Every organization has a spirit in it, and out of the spirit come influence and action. Out of wrong ideas come mistakes. Out of impotency—where one has an ideal, and not moral force enough to carry it out—comes failure. In the Syrian homes there are defects that belong to their civilization, their doctrines, their modes of life, their limitations. In Italian homes there are defects; so in German and in English homes. The defects of the Italian home differ from those of the English. There are defects in our American homes. What are they? There are defects which characterize us as well as other nations, in this nineteenth century; and defects which are the products or the results of our peculiar doctrines of society and of government. As we go about in our neighborhoods; as we travel to and fro in the land, read the papers and listen to lectures and sermons on the subject, we find peculiar evils that exist to-day in American families. It is to look at the dark side of the American home that we are met to-night. I want you to think and I want you to speak. If any of you has a thought to give, and don’t like to speak it out, write it and I shall be glad to read it for the instruction of all. We take the American home, and I ask you for a list of the defects which belong to the average American home. First—What?
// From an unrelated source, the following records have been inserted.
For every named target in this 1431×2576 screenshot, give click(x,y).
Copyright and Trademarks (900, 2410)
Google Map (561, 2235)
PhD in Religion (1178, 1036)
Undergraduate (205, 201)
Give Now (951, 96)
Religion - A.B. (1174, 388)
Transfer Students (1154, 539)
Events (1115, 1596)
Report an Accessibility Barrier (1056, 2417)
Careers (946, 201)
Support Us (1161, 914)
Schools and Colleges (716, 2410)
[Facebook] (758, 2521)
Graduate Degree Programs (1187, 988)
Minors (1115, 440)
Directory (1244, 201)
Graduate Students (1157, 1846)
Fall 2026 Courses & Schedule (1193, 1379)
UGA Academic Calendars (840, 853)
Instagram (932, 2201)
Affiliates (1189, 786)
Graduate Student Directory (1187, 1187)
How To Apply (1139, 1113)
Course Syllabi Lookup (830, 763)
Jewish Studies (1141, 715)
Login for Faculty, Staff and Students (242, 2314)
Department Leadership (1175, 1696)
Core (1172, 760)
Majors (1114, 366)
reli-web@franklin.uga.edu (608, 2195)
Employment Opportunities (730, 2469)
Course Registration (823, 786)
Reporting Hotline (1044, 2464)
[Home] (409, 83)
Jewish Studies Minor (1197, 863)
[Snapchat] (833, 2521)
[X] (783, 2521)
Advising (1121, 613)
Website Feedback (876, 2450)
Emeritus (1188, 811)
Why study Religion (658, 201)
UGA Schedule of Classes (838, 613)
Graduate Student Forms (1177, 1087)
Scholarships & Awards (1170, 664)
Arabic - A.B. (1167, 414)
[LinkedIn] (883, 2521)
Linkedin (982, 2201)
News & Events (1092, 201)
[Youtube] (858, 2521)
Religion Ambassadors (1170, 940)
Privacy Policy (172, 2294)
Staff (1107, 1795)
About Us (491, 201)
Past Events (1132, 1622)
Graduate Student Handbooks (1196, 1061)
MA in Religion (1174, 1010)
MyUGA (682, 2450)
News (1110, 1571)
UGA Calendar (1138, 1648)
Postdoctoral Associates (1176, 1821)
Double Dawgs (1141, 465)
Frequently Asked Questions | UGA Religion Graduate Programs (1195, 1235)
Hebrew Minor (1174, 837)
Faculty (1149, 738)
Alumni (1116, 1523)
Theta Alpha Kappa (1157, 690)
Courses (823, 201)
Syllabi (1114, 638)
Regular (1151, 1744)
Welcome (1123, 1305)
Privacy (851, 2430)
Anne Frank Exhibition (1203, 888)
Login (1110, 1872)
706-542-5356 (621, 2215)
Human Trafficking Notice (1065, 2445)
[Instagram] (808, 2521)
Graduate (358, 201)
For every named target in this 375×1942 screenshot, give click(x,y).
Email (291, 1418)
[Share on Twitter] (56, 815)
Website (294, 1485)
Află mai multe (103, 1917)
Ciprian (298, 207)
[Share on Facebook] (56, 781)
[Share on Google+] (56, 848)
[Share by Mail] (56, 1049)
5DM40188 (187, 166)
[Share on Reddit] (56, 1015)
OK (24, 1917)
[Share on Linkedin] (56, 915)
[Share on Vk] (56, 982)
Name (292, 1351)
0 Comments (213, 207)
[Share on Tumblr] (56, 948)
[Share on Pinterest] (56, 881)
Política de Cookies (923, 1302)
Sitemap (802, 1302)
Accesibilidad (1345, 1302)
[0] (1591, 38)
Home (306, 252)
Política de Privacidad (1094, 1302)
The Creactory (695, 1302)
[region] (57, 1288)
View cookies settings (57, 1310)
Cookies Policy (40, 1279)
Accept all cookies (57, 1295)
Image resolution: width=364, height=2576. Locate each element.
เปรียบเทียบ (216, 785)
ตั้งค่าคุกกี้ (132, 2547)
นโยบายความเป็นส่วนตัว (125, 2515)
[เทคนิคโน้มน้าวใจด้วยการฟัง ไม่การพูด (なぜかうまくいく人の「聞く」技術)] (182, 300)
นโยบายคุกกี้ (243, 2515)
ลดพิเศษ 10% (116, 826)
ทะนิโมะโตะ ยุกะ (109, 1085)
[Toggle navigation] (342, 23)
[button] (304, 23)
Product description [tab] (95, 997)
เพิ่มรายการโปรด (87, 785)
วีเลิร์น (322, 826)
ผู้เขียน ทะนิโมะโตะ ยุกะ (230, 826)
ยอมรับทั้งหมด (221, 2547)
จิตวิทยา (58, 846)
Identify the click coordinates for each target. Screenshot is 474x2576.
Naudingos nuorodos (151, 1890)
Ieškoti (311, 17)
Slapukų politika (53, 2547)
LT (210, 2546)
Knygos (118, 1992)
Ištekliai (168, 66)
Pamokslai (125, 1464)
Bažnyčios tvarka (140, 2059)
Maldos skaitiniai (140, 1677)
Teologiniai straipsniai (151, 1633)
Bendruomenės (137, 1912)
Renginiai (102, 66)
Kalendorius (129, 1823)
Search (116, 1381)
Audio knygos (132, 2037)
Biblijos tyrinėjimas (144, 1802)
[The various defects mentioned by different speakers are given without the names of the speakers; the comments usually are by Dr. Vincent.]
Selfishness.
Rev. B. Adams: I should group the defects of the homes, as I know them, in the region where I live, under the following letters: I, irreligion; second I, indulgence; third I, ignorance; P, pride; C, covetousness; four L’s, laziness, lying, levity and lust.
Dr. Vincent: Where do you live? [Laughter.]
Mr. Adams: In the State of Connecticut, where there is one divorce in every nine marriages. I propose to try to reform my part of it.